Given the extra effort and costs that the Health Insurance Portability and Accountability Act (HIPAA) imposes on organizations in the healthcare space, not to mention the restrictions that it places on doctors, administrative staff, and other healthcare employees, people could be forgiven for asking what good it serves and why HIPAA was introduced. Is HIPAA providing a value that is greater than the burdens associated with compliance?
Why was HIPAA Introduced?
Originally, the goal of HIPAA was to safeguard health insurance coverage for people who were between jobs so that they were not completely unprotected or dependent on employers for healthcare. Additionally, HIPAA proposed the introduction of laws that aimed to better protect people’s personal information and their healthcare data in order to reduce the opportunities for insurance fraud. While these exact provisions were not brought into force along with the first iteration of HIPAA in 1996, they did eventually come into effect a few years later.
A major advance that was ushered in by HIPAA was the standardization of certain aspects related to healthcare administration which led to valuable gains in efficiency that benefited both patients and healthcare organizations. Things such as code sets for treatments or diseases and elements used in the identification of patients were adopted and this enabled data to be transferred more smoothly and intelligibly among healthcare providers and insurance companies or brokers. The treatment of payments, coverage inquiries, and other areas were greatly improved by this step.
HIPAA did not just address subjects pertaining to the direct provision of healthcare and insurance, it also reviewed and revised some issues relating to taxation and borrowings based on life insurance policies. Under HIPAA, the interest accrued on such loan was no longer tax deductible. Minimum criteria were established for group health insurance plans and certain taxation questions concerning medical savings accounts were clarified.

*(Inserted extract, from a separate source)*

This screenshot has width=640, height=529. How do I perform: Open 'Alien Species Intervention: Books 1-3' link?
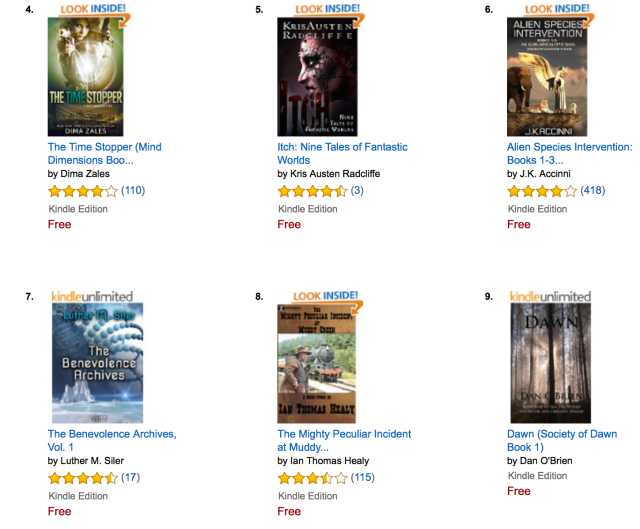(570, 153)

As it exists as part of a larger legislative framework, HIPAA also includes parts that pertain to other laws and legal requirements. These include the Public Health Service Act, Employee Retirement Income Security Act, and more recently, the Health Information Technology for Economic and Clinical Health (HITECH) Act.
Patient Privacy and Data Security
In a general context, HIPAA is credited with improving the safety of people’s healthcare information and increasing the level of protection guarding their data. Perhaps the most important parts of these aspects of HIPAA came into force with the HIPAA Privacy Rule in the year 2000 and the HIPAA Security Rule in 2003. Further steps to help patients be more confident and knowledgeable about the safety of their data came into force with the Breach Notification Rule in 2009.
The Privacy Rule restricted how and with who patient data could legally be shared. It also granted patients more control over their data by allowing them access to copies of the information, potentially allowing them to change insurance or healthcare provider more easily. The Security Rule put minimum standards in place that aim to protect information that is electronically stored or transferred.
To sum up, HIPAA was introduced to make the healthcare industry more efficient, to help people to keep their insurance coverage, and to protect patient’s privacy and data.